There are plenty of peer reveiwed studies out there that flatly state that cryogenics works, going all the way back to the original work of Dr. Randall Barron. The work of Dr. David Collins is magnificent. The afformentioned studies by IIT, Los Alamos National Labs, and the US Army Aviation and Missile Command, The University of Trento, Italy and others all state the process works and works well and works as advertised by the more responsible practioners. The American Society for Materials, International says it works. The Cryogenic Society of America says it works. What do you want, a new book in the Bible about it?
Your studies point to a conclusion that everyone is making. We do know it works, we do not know why. But your conclusion seems to be that you do not know why it works, therefore you are skeptical that it does work.

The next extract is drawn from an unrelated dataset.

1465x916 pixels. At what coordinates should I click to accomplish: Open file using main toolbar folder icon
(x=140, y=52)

Does not knowing why something happens mean the process should not be used? Show me any study that shows how gravity works. Do you distrust gravity? In today's competitive market, we need to use every advantage we have. And this process provides a HUGE advantage in tooling performance and in component performance.

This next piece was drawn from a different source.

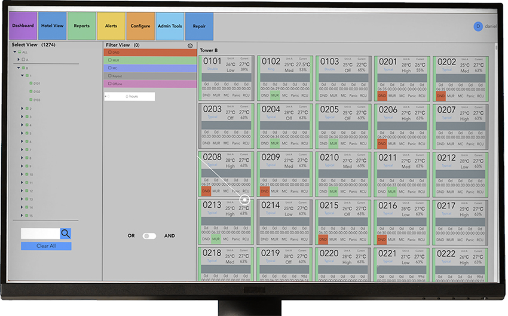508x316 pixels.
Task: Check the MUR filter checkbox
Action: 109,60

You need to separate having to understand a process from being able to profit by it. Until the early part of the 20th century, we did not understand why steel got hard by quenching and tempering. That did not stop us from using hardened steels. We did not understand exactly why airplanes flew for the first 25 years of flight. (The Wright brothers observed the way wings created lift, but did not have any idea why they created lift. Their work was strictly empirical.) But not understanding how the aircraft worked did not ground all aircraft. And people watching them fly began to see that it was no illusion.

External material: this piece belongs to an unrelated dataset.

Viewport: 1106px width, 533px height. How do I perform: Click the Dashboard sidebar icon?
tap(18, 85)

People who refuse to use cryogenic processing because they cannot explain its mechanism are not being rational. The research by careful, prestigious organizations is overwhelming. The practical uses are overwhelming. We are beyond the point of being skeptical about WHETHER it works. If you want to help us find out why cryogenic processing works, hail and welcome. If you want to denigrate the work of learned researchers with an opinion, then don't waste our time.